Saved entries
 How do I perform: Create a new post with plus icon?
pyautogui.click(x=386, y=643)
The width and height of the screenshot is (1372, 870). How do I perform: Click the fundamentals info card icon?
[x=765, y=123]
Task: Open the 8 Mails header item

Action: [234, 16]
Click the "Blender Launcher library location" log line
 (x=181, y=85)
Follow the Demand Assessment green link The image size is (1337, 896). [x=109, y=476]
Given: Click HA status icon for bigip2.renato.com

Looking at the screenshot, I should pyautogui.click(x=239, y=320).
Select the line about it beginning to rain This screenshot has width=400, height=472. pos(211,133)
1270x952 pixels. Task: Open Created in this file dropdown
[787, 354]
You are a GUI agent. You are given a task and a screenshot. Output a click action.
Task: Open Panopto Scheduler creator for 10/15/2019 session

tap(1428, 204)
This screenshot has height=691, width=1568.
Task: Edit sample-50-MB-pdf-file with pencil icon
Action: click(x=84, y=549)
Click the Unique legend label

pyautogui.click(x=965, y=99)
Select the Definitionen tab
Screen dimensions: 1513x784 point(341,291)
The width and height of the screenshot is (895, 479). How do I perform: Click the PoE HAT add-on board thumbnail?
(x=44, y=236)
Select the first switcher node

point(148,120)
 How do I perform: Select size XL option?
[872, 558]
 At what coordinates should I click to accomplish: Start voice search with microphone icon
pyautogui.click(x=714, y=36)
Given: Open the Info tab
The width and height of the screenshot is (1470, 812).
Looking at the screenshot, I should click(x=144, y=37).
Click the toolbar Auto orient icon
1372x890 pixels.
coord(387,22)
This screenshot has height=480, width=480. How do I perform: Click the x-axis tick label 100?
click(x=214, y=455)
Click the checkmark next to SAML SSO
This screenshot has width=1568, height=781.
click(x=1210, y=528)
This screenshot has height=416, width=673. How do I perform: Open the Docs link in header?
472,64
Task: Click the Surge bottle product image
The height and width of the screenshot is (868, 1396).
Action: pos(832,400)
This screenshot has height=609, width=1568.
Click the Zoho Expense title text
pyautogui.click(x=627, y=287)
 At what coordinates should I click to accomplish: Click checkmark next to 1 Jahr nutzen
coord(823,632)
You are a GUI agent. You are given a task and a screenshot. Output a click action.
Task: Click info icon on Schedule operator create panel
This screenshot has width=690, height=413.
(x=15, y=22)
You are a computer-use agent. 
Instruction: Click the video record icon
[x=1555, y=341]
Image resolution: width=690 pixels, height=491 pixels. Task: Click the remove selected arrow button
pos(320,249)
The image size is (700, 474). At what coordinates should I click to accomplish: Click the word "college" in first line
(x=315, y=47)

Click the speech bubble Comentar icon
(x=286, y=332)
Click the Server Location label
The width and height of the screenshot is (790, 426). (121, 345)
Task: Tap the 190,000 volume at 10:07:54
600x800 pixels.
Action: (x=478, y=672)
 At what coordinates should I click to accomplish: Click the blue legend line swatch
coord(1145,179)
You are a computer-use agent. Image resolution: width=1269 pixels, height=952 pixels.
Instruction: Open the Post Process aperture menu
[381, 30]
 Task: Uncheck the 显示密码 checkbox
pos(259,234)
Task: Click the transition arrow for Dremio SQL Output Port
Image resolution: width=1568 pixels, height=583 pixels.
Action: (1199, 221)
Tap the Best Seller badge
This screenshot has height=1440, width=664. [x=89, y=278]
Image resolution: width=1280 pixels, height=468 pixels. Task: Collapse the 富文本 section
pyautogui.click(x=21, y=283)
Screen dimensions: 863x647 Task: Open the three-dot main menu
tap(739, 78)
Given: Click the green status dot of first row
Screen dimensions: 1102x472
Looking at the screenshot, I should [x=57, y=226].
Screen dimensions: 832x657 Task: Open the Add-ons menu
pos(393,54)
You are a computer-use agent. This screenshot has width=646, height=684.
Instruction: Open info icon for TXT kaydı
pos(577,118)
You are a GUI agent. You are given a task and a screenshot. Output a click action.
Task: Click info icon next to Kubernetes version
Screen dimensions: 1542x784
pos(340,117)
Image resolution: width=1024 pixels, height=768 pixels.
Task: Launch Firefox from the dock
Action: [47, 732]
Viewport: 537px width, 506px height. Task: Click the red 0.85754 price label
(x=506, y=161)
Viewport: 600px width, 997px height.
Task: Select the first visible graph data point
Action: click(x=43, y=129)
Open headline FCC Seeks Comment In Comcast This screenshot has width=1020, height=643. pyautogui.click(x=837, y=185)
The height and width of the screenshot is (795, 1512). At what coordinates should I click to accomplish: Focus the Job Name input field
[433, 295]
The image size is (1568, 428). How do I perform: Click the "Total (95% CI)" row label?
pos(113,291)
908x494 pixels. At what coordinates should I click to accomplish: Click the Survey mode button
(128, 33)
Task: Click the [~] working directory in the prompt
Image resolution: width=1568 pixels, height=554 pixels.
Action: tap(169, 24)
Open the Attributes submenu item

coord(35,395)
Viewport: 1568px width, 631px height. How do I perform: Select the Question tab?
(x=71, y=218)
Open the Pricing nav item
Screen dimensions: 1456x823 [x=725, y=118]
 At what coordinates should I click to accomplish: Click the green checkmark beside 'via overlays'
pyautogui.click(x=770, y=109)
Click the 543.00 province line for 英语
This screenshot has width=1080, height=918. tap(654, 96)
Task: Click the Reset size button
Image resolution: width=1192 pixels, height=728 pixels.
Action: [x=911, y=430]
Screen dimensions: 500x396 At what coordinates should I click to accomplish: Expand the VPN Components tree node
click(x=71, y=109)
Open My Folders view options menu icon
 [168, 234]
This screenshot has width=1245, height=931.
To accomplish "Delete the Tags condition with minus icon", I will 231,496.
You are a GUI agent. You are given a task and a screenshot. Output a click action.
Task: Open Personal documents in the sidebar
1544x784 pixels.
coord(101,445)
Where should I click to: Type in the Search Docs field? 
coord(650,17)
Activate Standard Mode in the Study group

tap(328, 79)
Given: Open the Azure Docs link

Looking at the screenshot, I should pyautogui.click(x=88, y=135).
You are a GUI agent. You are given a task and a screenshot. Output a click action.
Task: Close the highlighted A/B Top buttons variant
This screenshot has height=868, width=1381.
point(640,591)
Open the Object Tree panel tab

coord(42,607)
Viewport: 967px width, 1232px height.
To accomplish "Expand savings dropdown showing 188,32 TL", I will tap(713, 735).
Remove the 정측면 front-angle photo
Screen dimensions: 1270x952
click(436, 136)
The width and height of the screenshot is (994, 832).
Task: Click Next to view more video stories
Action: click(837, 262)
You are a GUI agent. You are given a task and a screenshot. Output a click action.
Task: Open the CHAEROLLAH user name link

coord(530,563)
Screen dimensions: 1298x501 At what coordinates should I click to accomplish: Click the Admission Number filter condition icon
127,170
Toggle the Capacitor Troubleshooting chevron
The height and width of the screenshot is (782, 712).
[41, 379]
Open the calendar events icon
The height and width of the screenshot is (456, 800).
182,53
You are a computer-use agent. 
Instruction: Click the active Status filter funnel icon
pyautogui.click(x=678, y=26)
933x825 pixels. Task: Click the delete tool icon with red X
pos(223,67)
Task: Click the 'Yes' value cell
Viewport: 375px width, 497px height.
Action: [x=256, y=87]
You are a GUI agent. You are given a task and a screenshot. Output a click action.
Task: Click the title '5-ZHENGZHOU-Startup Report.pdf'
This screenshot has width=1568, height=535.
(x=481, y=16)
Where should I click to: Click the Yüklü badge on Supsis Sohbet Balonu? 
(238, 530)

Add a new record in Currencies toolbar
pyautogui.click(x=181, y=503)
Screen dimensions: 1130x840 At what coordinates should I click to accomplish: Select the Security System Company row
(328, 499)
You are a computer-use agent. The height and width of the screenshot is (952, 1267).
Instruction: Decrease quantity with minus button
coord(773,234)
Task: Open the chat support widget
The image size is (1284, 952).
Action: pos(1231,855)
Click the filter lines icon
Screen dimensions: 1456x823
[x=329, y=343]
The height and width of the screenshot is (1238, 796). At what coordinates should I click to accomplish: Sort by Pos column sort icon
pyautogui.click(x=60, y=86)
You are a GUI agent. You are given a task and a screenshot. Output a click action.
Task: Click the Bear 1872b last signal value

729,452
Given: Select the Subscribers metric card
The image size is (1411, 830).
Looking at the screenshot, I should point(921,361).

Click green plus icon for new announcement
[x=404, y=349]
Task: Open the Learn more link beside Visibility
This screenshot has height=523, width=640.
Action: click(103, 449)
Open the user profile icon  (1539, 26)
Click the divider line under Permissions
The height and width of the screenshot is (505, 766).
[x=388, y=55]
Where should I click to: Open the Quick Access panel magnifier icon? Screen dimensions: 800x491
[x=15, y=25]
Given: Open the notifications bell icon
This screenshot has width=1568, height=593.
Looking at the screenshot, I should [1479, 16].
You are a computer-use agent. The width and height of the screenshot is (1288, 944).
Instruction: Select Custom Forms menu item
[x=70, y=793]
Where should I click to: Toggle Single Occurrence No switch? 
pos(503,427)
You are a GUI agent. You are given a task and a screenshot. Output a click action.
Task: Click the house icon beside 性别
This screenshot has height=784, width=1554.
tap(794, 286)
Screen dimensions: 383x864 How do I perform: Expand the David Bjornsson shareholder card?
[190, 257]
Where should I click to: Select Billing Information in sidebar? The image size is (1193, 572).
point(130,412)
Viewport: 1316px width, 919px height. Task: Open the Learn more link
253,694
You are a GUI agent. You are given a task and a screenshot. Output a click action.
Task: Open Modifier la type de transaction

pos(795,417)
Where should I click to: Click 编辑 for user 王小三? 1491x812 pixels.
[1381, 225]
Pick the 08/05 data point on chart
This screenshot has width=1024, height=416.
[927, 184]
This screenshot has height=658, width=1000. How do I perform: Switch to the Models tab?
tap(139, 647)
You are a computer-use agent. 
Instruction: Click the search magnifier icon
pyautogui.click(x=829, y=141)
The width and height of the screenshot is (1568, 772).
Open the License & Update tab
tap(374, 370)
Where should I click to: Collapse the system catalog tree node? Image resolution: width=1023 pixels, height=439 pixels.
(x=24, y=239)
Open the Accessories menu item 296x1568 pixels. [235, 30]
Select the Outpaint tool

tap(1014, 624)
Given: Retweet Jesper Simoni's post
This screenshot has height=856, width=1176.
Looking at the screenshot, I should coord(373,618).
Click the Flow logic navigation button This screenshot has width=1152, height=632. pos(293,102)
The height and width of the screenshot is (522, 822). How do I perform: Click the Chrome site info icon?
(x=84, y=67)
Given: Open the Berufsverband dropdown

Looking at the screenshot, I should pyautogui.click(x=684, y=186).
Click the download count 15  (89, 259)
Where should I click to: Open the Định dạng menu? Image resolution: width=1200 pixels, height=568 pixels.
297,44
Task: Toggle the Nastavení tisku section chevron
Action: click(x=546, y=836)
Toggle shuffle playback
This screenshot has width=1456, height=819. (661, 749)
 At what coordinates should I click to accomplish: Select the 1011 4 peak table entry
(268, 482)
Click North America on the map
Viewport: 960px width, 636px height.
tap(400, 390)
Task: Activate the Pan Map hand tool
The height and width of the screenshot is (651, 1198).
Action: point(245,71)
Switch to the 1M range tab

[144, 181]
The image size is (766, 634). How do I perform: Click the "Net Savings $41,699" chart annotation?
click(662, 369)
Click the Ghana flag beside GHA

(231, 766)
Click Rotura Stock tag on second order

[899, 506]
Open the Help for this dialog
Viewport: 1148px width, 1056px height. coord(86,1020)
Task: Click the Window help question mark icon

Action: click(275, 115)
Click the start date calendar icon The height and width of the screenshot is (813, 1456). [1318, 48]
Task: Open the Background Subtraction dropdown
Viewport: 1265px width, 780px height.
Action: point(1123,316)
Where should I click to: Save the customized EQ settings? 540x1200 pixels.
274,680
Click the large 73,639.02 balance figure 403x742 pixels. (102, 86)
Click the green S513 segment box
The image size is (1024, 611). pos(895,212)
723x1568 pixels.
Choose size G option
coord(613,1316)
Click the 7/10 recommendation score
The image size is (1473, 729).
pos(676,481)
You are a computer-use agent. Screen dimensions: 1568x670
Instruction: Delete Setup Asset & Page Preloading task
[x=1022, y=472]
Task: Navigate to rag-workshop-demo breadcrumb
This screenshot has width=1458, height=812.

DIRECTIONS FOR THIS TASK
Write out, line for line, the stretch of the data from the line containing "Screen dimensions: 1298x501" through the line containing "Action: click(103, 449)", both included.

RESULT OF THE EXERCISE
Screen dimensions: 1298x501 At what coordinates should I click to accomplish: Click the Admission Number filter condition icon
127,170
Toggle the Capacitor Troubleshooting chevron
The height and width of the screenshot is (782, 712).
[41, 379]
Open the calendar events icon
The height and width of the screenshot is (456, 800).
182,53
You are a computer-use agent. 
Instruction: Click the active Status filter funnel icon
pyautogui.click(x=678, y=26)
933x825 pixels. Task: Click the delete tool icon with red X
pos(223,67)
Task: Click the 'Yes' value cell
Viewport: 375px width, 497px height.
Action: [x=256, y=87]
You are a GUI agent. You are given a task and a screenshot. Output a click action.
Task: Click the title '5-ZHENGZHOU-Startup Report.pdf'
This screenshot has width=1568, height=535.
(x=481, y=16)
Where should I click to: Click the Yüklü badge on Supsis Sohbet Balonu? 
(238, 530)

Add a new record in Currencies toolbar
pyautogui.click(x=181, y=503)
Screen dimensions: 1130x840 At what coordinates should I click to accomplish: Select the Security System Company row
(328, 499)
You are a computer-use agent. The height and width of the screenshot is (952, 1267).
Instruction: Decrease quantity with minus button
coord(773,234)
Task: Open the chat support widget
The image size is (1284, 952).
Action: pos(1231,855)
Click the filter lines icon
Screen dimensions: 1456x823
[x=329, y=343]
The height and width of the screenshot is (1238, 796). At what coordinates should I click to accomplish: Sort by Pos column sort icon
pyautogui.click(x=60, y=86)
You are a GUI agent. You are given a task and a screenshot. Output a click action.
Task: Click the Bear 1872b last signal value

729,452
Given: Select the Subscribers metric card
The image size is (1411, 830).
Looking at the screenshot, I should point(921,361).

Click green plus icon for new announcement
[x=404, y=349]
Task: Open the Learn more link beside Visibility
This screenshot has height=523, width=640.
Action: click(103, 449)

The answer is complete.